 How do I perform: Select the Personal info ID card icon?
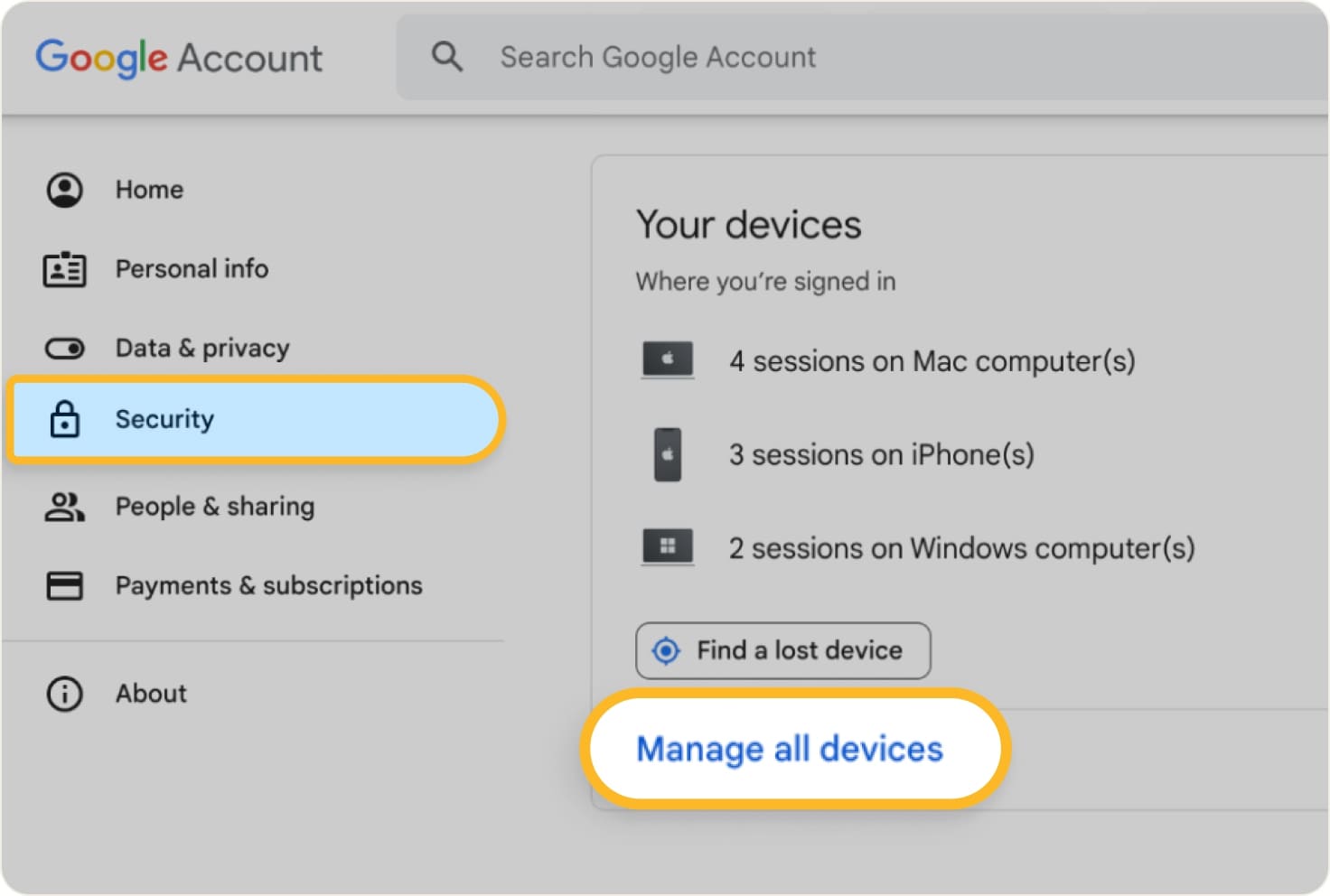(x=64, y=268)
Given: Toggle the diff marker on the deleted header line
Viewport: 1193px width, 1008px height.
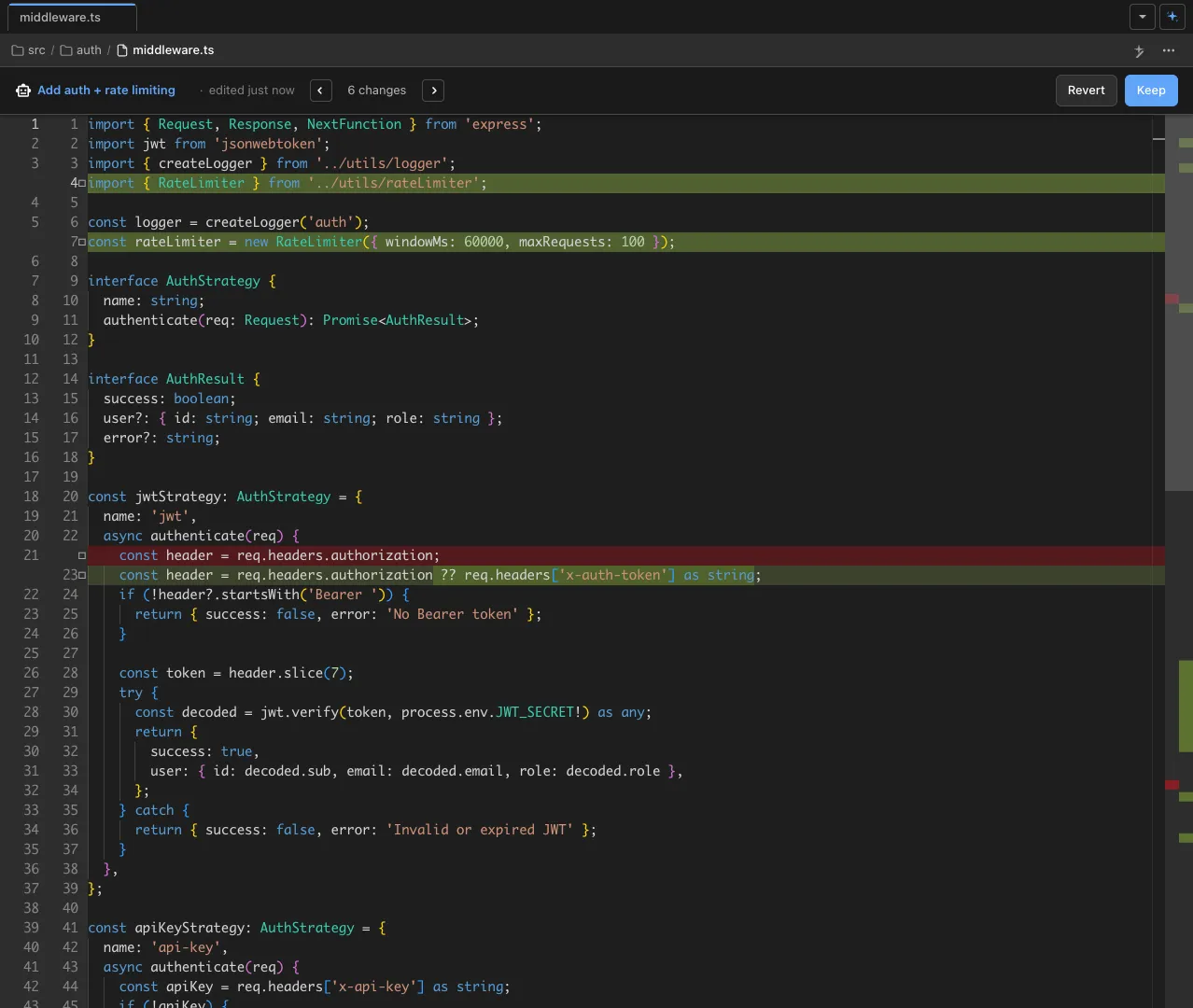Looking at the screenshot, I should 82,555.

┄┄┄┄┄┄

_How to complete this task_. The answer must be the full set of records, repeated exactly, with no pictures.

_Response to the task_.
 How do I perform: Select the Personal info ID card icon?
(x=64, y=268)
Given: Toggle the diff marker on the deleted header line
Viewport: 1193px width, 1008px height.
Looking at the screenshot, I should 82,555.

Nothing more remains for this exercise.